Seagate ha aggiornato la roadmap dei propri hard disk, confermando nuovi dettagli sui modelli da 50 TB ma posticipando le tempistiche rispetto alle previsioni iniziali.
La domanda crescente di capacità di archiviazione, trainata soprattutto dall’espansione dell’Intelligenza Artificiale e dai carichi di lavoro dei data center, continua infatti a spingere l’industria verso traguardi che pochi anni fa sembravano impossibili.

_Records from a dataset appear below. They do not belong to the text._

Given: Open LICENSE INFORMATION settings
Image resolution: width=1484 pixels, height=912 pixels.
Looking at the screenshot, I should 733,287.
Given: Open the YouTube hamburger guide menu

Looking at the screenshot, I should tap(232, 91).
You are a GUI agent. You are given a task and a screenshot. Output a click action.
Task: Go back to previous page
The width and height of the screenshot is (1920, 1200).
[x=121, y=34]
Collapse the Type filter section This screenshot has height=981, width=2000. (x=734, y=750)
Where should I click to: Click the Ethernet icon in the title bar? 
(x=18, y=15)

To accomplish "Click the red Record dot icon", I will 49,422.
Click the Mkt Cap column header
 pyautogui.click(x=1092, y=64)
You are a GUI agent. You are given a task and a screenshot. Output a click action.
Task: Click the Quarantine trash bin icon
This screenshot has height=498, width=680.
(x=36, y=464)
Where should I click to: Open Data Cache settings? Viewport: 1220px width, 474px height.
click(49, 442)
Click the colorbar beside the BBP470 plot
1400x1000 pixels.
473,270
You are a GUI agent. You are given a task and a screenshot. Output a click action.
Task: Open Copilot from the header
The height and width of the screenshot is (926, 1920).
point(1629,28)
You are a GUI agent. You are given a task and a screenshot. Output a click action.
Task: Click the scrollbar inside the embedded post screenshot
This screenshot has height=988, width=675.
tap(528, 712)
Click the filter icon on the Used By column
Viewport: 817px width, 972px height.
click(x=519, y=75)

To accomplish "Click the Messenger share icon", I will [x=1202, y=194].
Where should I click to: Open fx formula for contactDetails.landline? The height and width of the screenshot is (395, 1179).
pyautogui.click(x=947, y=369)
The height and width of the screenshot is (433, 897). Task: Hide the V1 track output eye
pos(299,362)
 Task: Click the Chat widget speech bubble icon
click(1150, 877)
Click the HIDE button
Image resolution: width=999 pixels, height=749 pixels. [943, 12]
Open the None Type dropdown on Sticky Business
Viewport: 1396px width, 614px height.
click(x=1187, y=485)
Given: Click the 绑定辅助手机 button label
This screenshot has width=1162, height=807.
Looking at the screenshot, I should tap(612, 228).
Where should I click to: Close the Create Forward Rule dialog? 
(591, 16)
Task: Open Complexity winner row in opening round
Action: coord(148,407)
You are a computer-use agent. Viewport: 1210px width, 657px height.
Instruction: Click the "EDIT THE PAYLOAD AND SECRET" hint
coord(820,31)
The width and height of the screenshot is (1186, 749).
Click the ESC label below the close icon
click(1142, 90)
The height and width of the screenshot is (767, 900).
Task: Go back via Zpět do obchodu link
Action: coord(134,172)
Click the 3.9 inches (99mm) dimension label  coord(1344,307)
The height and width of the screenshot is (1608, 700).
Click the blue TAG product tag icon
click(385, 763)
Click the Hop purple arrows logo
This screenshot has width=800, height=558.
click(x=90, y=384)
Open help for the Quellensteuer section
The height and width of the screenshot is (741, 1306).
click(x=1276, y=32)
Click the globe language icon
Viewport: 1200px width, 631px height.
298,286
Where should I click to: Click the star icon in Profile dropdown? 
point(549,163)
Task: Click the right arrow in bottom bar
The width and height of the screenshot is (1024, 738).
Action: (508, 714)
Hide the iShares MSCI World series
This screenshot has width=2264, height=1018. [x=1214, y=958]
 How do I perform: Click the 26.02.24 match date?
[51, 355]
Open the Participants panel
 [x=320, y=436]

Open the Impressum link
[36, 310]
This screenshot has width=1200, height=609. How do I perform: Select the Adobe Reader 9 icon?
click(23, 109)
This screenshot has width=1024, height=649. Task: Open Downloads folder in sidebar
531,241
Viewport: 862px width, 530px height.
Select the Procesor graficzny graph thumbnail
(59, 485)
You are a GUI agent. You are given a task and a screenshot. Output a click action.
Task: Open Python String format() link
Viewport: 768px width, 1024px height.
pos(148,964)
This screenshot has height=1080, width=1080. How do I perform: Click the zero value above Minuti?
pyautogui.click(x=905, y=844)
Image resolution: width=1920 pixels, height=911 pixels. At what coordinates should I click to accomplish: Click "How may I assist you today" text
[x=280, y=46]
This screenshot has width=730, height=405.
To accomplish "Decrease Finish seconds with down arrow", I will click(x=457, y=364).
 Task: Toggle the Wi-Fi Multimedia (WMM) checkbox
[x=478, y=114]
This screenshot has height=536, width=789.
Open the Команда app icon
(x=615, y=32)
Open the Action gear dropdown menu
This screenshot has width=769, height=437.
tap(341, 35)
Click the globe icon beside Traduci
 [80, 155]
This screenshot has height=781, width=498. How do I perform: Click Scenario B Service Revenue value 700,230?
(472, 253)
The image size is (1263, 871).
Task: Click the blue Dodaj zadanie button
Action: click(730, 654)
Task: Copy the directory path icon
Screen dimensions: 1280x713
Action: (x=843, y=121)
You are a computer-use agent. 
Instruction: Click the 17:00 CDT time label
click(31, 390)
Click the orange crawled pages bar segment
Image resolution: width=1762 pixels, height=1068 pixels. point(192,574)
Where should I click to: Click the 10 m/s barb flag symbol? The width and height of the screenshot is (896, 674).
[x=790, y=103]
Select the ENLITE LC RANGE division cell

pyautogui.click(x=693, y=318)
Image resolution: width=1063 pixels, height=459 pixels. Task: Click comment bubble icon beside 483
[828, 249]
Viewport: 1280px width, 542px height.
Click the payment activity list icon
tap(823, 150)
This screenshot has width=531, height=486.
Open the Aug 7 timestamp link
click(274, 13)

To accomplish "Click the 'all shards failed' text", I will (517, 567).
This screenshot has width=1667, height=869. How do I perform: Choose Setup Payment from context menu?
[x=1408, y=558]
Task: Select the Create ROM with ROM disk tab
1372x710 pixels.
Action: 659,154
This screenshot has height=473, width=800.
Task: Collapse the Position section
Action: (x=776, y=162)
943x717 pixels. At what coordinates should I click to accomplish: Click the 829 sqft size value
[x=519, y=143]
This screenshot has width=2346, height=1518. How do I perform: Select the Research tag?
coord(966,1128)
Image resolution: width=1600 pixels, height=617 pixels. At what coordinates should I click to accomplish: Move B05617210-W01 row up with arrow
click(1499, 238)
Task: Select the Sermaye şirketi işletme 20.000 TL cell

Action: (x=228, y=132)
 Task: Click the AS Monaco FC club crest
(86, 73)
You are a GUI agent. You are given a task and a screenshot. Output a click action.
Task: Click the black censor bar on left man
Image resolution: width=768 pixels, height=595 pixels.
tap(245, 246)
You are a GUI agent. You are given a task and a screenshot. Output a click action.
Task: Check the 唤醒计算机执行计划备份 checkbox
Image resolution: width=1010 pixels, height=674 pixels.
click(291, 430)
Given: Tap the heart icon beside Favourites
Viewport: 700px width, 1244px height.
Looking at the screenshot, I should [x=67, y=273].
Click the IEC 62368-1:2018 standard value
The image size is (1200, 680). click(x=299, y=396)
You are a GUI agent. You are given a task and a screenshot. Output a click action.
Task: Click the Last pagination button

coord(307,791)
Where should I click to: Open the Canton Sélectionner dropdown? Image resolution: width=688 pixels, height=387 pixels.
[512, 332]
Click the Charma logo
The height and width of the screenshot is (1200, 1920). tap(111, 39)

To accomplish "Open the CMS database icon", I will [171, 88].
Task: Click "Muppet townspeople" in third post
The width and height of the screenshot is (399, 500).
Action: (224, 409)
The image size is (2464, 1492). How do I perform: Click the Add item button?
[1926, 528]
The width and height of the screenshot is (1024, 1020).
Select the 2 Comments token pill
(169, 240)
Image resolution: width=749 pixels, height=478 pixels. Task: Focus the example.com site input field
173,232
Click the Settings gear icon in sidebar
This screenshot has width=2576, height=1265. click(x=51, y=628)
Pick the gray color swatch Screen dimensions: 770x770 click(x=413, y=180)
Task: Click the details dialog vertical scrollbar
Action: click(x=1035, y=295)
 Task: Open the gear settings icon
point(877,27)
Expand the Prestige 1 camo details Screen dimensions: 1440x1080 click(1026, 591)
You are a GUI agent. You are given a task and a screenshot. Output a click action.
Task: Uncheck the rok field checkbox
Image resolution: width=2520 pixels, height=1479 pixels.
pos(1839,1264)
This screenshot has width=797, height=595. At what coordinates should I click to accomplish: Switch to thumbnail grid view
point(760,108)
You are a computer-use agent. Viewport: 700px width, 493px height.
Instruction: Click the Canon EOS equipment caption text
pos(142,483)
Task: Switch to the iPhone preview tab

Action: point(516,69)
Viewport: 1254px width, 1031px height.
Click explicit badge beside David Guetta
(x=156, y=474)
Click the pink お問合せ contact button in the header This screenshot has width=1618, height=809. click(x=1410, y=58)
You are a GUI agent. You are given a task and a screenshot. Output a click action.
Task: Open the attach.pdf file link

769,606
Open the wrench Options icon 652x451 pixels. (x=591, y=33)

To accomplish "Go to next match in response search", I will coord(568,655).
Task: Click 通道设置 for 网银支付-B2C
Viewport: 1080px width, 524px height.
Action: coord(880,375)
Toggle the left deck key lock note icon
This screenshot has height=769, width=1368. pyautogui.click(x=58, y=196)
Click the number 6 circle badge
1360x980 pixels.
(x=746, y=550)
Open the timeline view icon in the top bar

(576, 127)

In passato l’azienda prevedeva unità da 50 TB già entro il 2026, ma la complessità tecnologica e la forte richiesta enterprise hanno ridisegnato il calendario. Oggi la società indica la fase di qualificazione dei nuovi dischi nel corso del 2027, con la disponibilità commerciale su larga scala prevista soltanto nel 2028. L’obiettivo prioritario non riguarda il mercato consumer, bensì i grandi operatori cloud, che richiedono soluzioni capaci di conservare volumi di dati sempre più imponenti.
HAMR e Mozaic 5: il cuore del progetto
I futuri hard disk sfruttano la tecnologia HAMR (Heat-Assisted Magnetic Recording), che utilizza un microscopico laser integrato nella testina di scrittura per riscaldare temporaneamente la superficie magnetica del piatto. Questo procedimento consente di registrare dati a densità molto più elevate rispetto alle tecniche tradizionali, mantenendo la stabilità magnetica dei bit nel tempo.